Das hat leider nur bedingt geklappt: "RAGE 2" macht mir zwar etwas mehr Spaß als z.B. "Just Cause 4", denn immerhin hat es – dank id – wenigstens eine funktionierende Action-Komponente. Nur leider findet die vor einer Kulisse und einem Spielkonzept statt, die an den typischen Avalanche-Problemen kranken. Da wird mit der hauseigenen Engine zunächst eine zwar große, aber auch ziemlich austauschbare Endzeit-Landschaft gebaut, danach verstreut man – scheinbar ziemlich willkürlich – Spiel-Elemente, Gegner und ein paar Gebäude darüber, ohne dass es einen erkennbaren Game-Design-Unterbau geben würde, der sie zusammenhält.
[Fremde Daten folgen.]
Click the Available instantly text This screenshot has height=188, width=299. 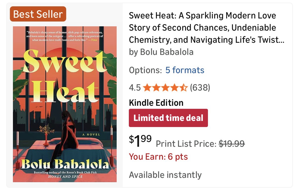[x=165, y=175]
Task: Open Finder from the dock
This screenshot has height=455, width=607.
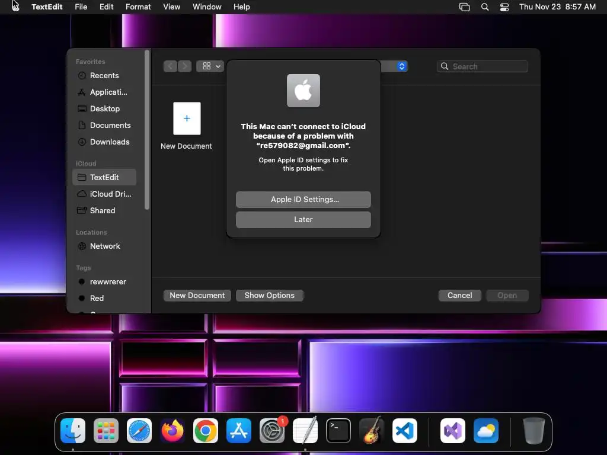Action: pyautogui.click(x=73, y=431)
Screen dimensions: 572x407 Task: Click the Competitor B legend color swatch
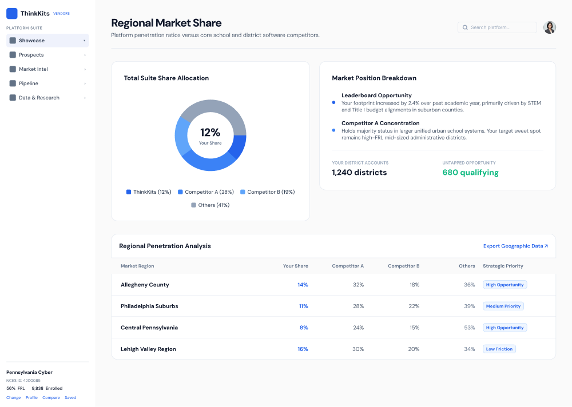[x=243, y=192]
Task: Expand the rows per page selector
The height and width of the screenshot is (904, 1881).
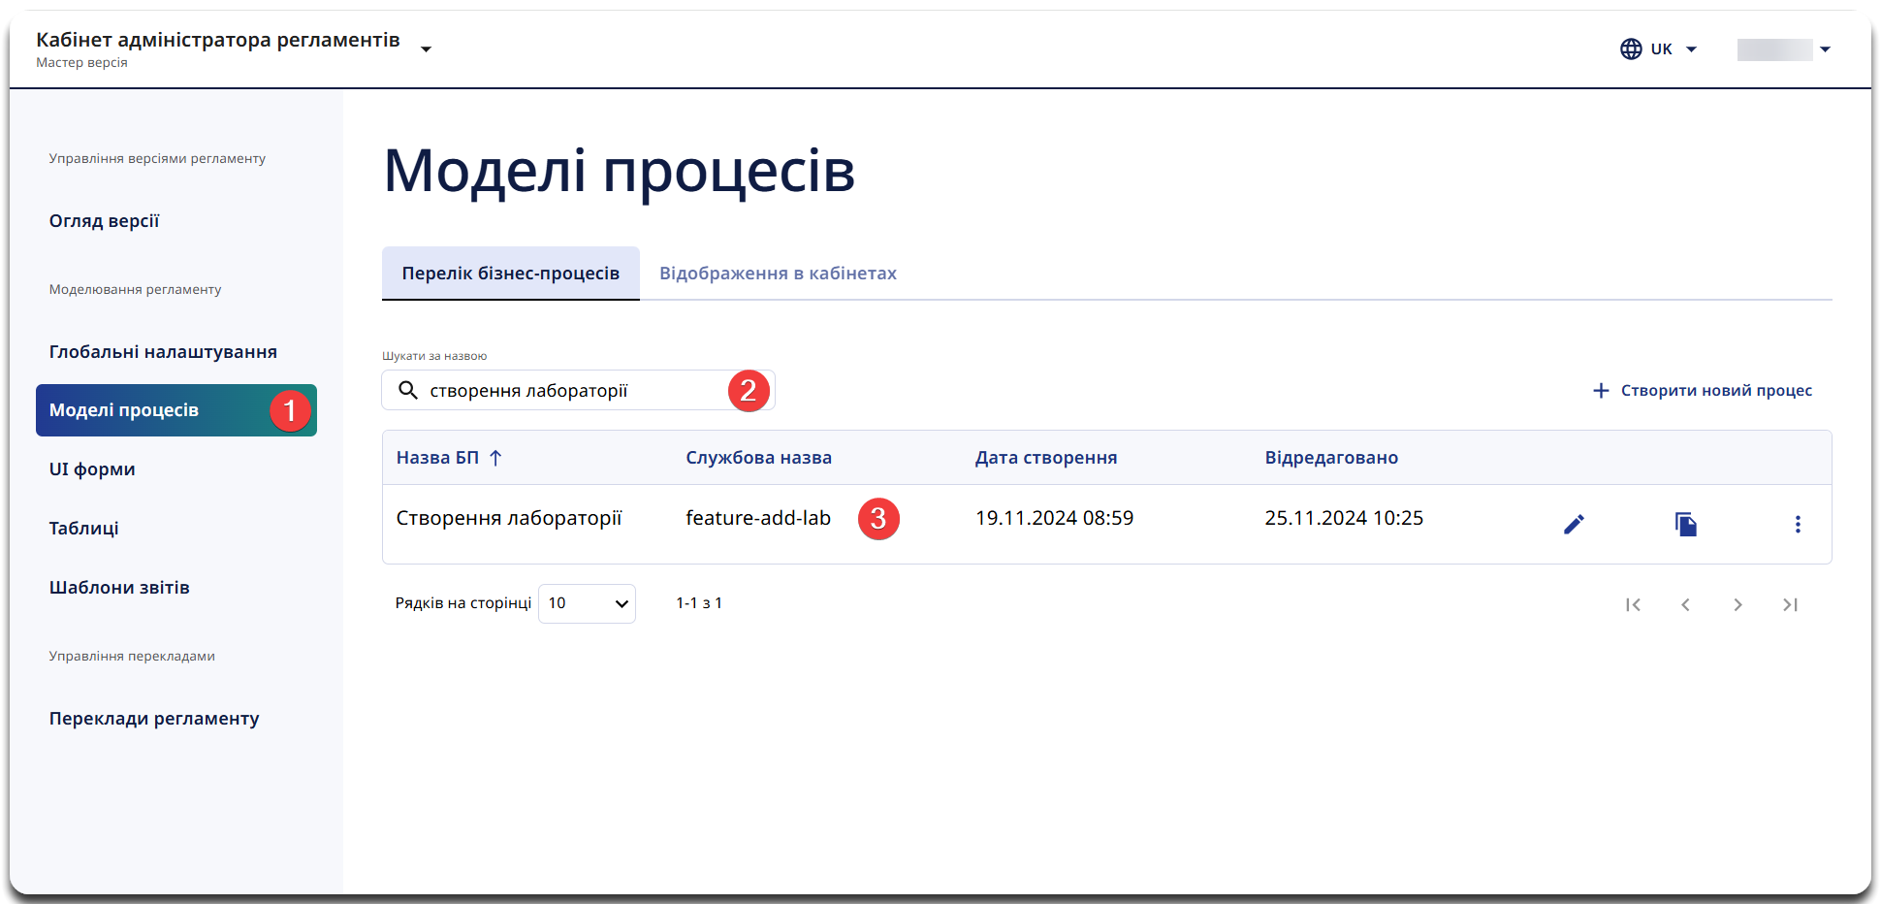Action: tap(587, 603)
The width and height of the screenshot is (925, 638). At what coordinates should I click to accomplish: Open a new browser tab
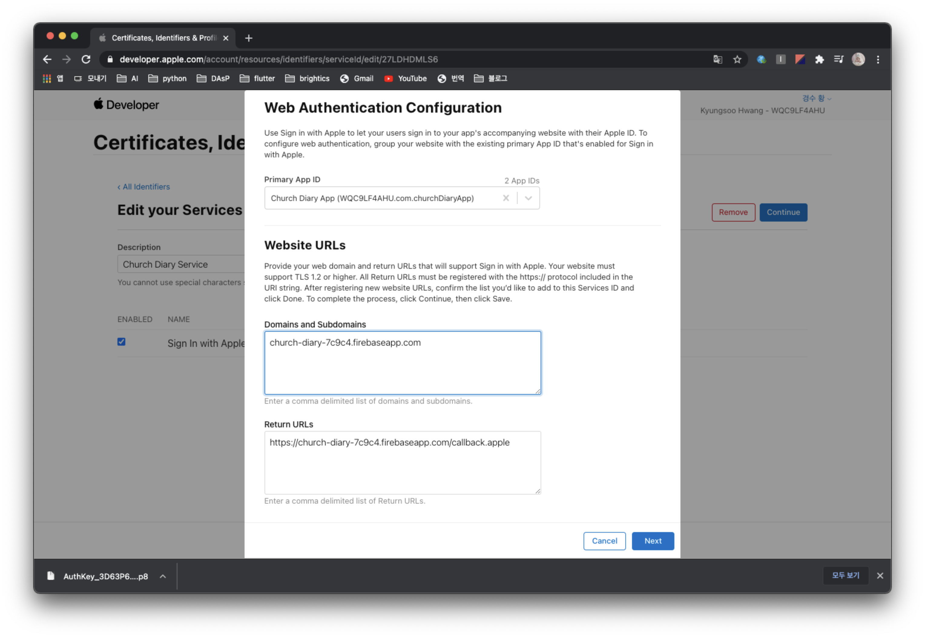249,38
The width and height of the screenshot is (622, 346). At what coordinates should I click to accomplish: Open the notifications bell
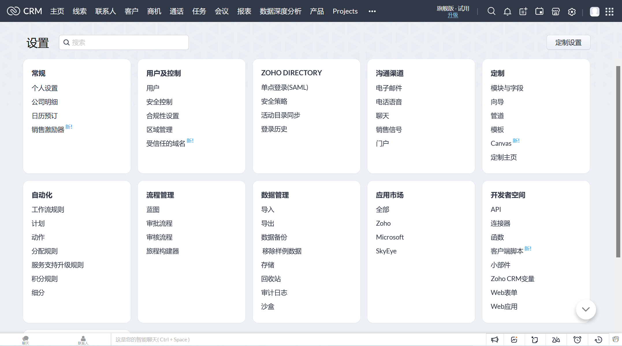click(x=507, y=11)
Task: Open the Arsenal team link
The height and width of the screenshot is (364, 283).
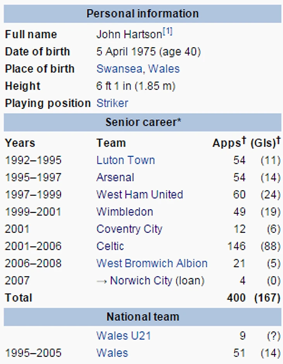Action: point(115,178)
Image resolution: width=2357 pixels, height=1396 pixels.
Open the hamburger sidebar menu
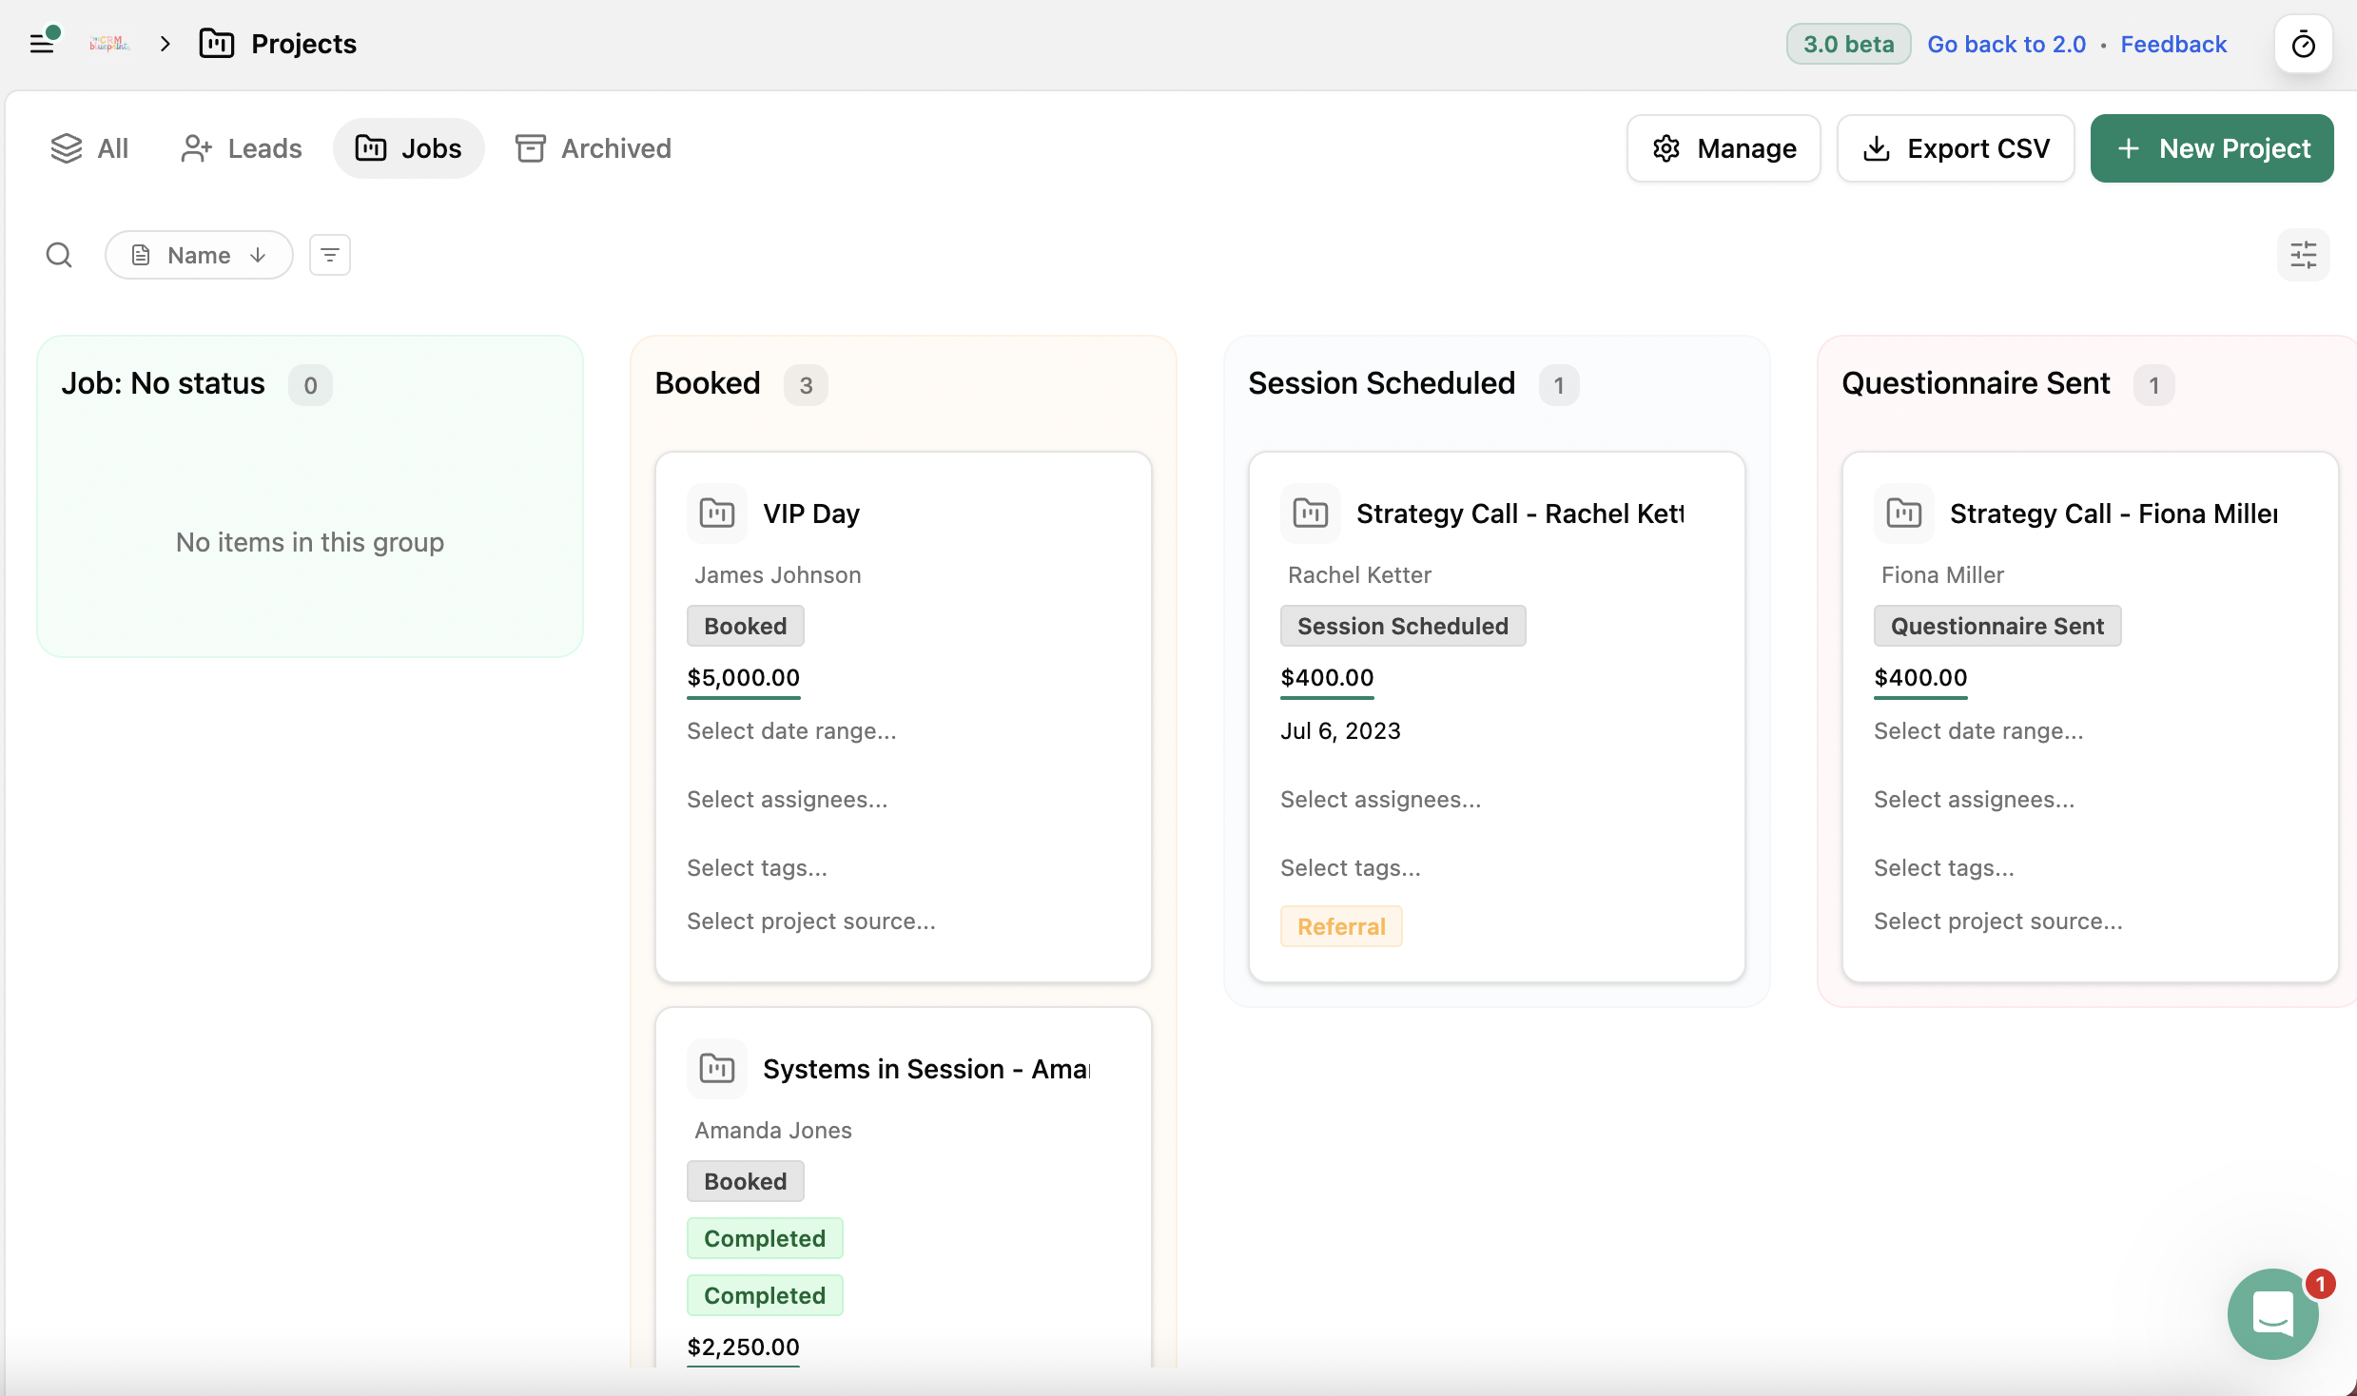(x=42, y=44)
Ja, zeitweise kann man damit trotzdem seinen Spaß haben, denn einige dieser Versatzstücke funktionieren – für sich betrachtet. Aber sie ergeben für mich einfach kein koheräntes Gesamtwerk. Und zuguter Letzt bemühen sich die Entwickler dann noch, ihr aus der Balance geratenes Werk zu legitimieren, indem sie es satirisch gestalten. Frei nach dem Motto: "Ist doch eh alles nicht so ernst gemeint – passt schon!" Aber auch das funktioniert nur bedingt – auch für gelungen pointierten und humorigen Trash braucht es ein stimmiges Konzept… und das fehlt.

 

Dass ich mich trotzdem immer noch ausführlich mit dem Spiel auseinandersetze, liegt einerseits an meiner Begeisterung für Open-World-Games, aber andererseits auch an meiner Sympathie für den Vorgänger und  Endzeit-Stoffe. Wer da ähnlich gepolt ist wie ich, der macht nichts falsch, wenn er "RAGE 2" all seiner Schwächen zum Trotz eine Chance gibt – spätestens dann, wenn es mal günstiger zu haben ist. Denn die punkige Baller-Kirmes hat ohne Frage ihre Qualitäten… nur stimmig ist sie leider nicht. Und von einem Hersteller-Entwickler-Duo, das großartige Marken wie "Fallout" oder "Doom" verwaltet, erwartet man eben ein Endzeit-Action-Epos, das mehr auf dem Kasten hat. Das darf dabei gerne humorig und trashig sein – aber es muss einfach stimmiger und besser sein.